ENTRIES SUPPLIED:
◇ ◇ ◇ ◇
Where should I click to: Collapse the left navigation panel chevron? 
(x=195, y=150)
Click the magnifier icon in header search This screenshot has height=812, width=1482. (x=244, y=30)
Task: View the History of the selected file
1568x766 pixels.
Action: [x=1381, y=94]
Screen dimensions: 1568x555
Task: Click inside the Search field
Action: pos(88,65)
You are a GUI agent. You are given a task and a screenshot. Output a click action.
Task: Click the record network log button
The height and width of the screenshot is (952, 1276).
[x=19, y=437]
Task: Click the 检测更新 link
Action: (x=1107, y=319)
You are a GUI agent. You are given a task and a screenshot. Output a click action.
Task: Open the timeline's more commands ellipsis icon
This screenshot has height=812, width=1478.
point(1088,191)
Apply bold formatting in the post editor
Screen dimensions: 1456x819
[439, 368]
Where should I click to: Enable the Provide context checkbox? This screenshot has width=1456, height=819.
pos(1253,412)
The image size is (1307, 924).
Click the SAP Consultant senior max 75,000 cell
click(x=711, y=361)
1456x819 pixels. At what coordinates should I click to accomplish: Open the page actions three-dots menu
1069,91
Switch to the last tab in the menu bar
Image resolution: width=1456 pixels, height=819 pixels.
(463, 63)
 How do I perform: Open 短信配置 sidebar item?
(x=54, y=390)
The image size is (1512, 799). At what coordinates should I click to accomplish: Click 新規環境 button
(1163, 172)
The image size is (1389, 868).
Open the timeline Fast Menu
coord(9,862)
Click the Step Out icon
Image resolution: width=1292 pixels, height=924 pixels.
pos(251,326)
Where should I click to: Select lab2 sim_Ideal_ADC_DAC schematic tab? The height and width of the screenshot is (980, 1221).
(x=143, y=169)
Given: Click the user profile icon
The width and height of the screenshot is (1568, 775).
◇ ◇ ◇ ◇
EXERCISE DIRECTIONS:
What are the lines, exactly as written above, from the line with "Click the magnifier" to the line with "The image size is (1307, 924).", both included? Output only those.

RESULT FOR THIS EXERCISE:
Click the magnifier icon in header search This screenshot has height=812, width=1482. (x=244, y=30)
Task: View the History of the selected file
1568x766 pixels.
Action: [x=1381, y=94]
Screen dimensions: 1568x555
Task: Click inside the Search field
Action: pos(88,65)
You are a GUI agent. You are given a task and a screenshot. Output a click action.
Task: Click the record network log button
The height and width of the screenshot is (952, 1276).
[x=19, y=437]
Task: Click the 检测更新 link
Action: (x=1107, y=319)
You are a GUI agent. You are given a task and a screenshot. Output a click action.
Task: Open the timeline's more commands ellipsis icon
This screenshot has height=812, width=1478.
point(1088,191)
Apply bold formatting in the post editor
Screen dimensions: 1456x819
[439, 368]
Where should I click to: Enable the Provide context checkbox? This screenshot has width=1456, height=819.
pos(1253,412)
The image size is (1307, 924).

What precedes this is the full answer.